Excerpt:

Begin

In 1987 in Alabama, Walter ‘Johnny D’ McMillan (Jamie Foxx) is arrested, convicted, and sentenced to death row for the murder of Ronda Morrison – a crime he did not commit. Meanwhile, Bryan Stevenson (Michael B. Jordan) is a Harvard law student interning on death row cases. After he graduates, he moves from Delaware to Alabama to start offering legal services to death row clients with grant money he’s been given. He meets up with his one contact, local advocate Eva Ansley (Brie Larson) to start their venture, but she can’t find anyone to rent them office space, so he stays in her home and they work from there.

Bryan goes to meet with the death row clients and is forced to undergo a strip search – not a requirement for attorneys – by the cruel prison staff. He meets with multiple inmates, including Herbert Richardson (Rob Morgan), a former Vietnam war vet with extreme PTSD who set off a bomb that killed a woman. When he meets with Johnny D, Bryan is rebuffed completely – Johnny D tells him in a town this corrupt and racist the truth doesn’t matter, and he’s wasting his time. But when Bryan reviews the case against Johnny D, he finds it to be completely thin.

The only evidence against him are two witness statements – and the star witness’s, Ralph Myers’s – a lifelong convict – story makes no sense at all – he says that he for some reason went with Johnny D to the crime scene and was held at gunpoint, but also he was alone for a huge stretch of time and for some reason didn’t flee. Bryan goes to meet Johnny D’s family and friends, who all corroborate that Johnny was with them at a fish fry during the time of the murder. Bryan finds out that Johnny had an affair with a white woman in town, and suspects this is why the police choice him to be their fall guy. A young man, Darnell, says he knows the second witness statement, from a young black man, is a lie – he says that man told him the police threatened him with charges if he didn’t say so. Bryan gets Darnell to agree to testify to that, and Johnny D is so impressed with his follow-through that he agrees to let Bryan work on his case.

Bryan meets with the new district attorney, Tommy Chapman (Rafe Spall), and presents him with the evidence he has collected in Johnny D’s case, and hopes he will have his cooperation since the evidence clearly doesn’t add up – but Chapman stonewalls him and says he will do everything he can to ensure that Johnny D, who he says is clearly the murderer, stays in prison. One night, Eva gets a threatening phone call at the house, telling her in racist terms that if she keeps helping Bryan and the death row inmates she’s dead – and that there’s a bomb under her house. Everyone gets out of the house but the police don’t find anything – Bryan tells Eva he understands if she wants to quit, but she says absolutely not… she wants to set an example for her kids. Eva and Bryan are able to secure real office space and open the Equal Justice Initiative.

End

Data drawn from a collection:
Begin

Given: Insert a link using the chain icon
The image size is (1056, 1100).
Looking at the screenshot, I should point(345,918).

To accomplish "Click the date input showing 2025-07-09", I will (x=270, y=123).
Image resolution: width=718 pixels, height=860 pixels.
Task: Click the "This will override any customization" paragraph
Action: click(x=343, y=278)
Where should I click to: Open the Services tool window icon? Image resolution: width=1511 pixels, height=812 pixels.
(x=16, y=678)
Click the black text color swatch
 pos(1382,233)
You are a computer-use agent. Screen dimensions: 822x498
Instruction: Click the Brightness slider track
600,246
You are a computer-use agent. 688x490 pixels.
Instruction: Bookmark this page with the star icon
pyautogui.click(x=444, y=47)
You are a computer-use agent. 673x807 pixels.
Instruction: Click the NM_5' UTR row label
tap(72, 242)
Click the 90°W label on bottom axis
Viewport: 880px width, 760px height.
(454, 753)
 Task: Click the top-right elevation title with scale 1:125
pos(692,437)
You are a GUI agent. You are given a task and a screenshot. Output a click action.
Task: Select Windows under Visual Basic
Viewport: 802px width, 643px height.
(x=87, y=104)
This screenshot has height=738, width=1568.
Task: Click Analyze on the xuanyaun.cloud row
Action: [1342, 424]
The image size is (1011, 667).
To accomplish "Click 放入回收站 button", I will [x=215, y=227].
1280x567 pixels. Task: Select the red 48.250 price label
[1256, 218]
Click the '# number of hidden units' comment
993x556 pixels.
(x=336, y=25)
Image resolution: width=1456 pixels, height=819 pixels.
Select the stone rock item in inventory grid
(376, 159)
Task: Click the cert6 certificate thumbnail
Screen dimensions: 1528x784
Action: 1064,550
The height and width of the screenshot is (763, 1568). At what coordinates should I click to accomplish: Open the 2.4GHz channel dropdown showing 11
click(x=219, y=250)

End

Task details: According to the plot summary, where do Johnny D's family and friends say he was when the murder happened? The lines come from a different source than the plot summary.

Answer for the task: He was with them at a fish fry.